Do both circuits have the same output waveform?

[PainterGuy]

Hi,

In the link given below circuit #1 and #2 are same except that they have opposite polarities for the battery V. On the left bottom there is output waveform after the clipping. In the beginning I was thinking that output for both circuits, #1 and #2, will be same. But now I am doubtful! The diode D₁ starts conducting when its anode is more positive than cathode and there is potential difference across them of at least 0.7V. Let's assume the battery V is of 6 volts.

Link:--
http://img687.imageshack.us/img687/716/changingpolarityofbatte.jpg

Do both circuits have the same output which is given on left bottom? Tell me please. Much grateful for any help you can give me.

Cheers

 

[Antiphon]

No. Not the same unless battery is 0 volts.

 

[skeptic2]

As Antiphon says at a battery voltage of zero both circuits will behave the same. If however you apply a battery voltage to the cathode of the diode, the clipping voltage will change from the +0.7 V by the same amount as the battery voltage whether positive or negative

 

[PainterGuy]

As Antiphon says at a battery voltage of zero both circuits will behave the same. If however you apply a battery voltage to the cathode of the diode, the clipping voltage will change from the +0.7 V by the same amount as the battery voltage whether positive or negative

Many thanks Antiphon and skeptic2.

Okay. I think the output waveform I have drawn in the diagram on the below link is correct for only circuit #2. Approve it if you also find it not incorrect please.

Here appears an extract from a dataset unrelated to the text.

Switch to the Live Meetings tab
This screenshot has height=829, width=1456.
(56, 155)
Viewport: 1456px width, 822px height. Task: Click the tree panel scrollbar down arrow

Link: http://img687.imageshack.us/img687/716/changingpolarityofbatte.jpg

So I will focus on circuit #1. As I said in first post that let take the voltage of battery V 6 volts. Also take +V_p and -V_p equal to +10V and -10V respectively.

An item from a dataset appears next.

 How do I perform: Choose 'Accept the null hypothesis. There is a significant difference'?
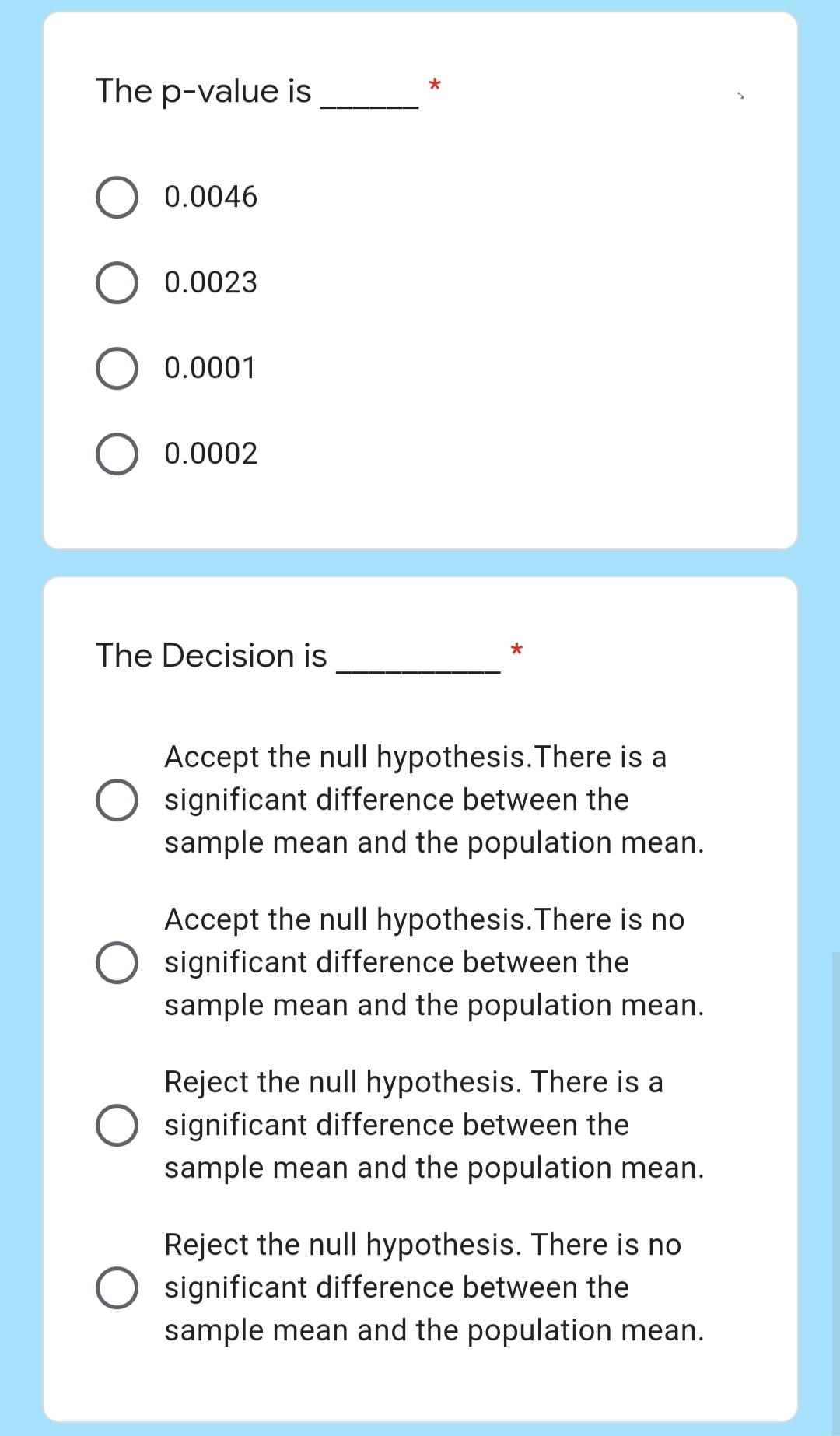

The cathode of the diode is at -6 volts (because -ve terminal of the battery V is next to it). For the diode to conduct there should be potential difference of at least 0.7V across the diode and anode should be more positive than cathode. This can be written as a equation: Anode Voltage minus Cathode Voltage = +0.7V.

A_v - (-6) = 0.7
A_v = -5.3V

So it means the diode will start conducting at -5.3 volts. It will not conduct between -5.3V > V_rb >= -10V. V_rb stands for the voltage when the diode would be reverse biased.

Here is diagram: http://img38.imageshack.us/img38/5811/voutforcircuit1.jpg

Is this all correct to this far?

If it is, I still don't understand how to draw a output waveform for this. Can you help me with output graph for circuit #1 please?

Cheers

 

[skeptic2]

Your output waveform will be the same as the input waveform except that there should be a straight horizontal line at -5.3 V between the two points on the sine wave.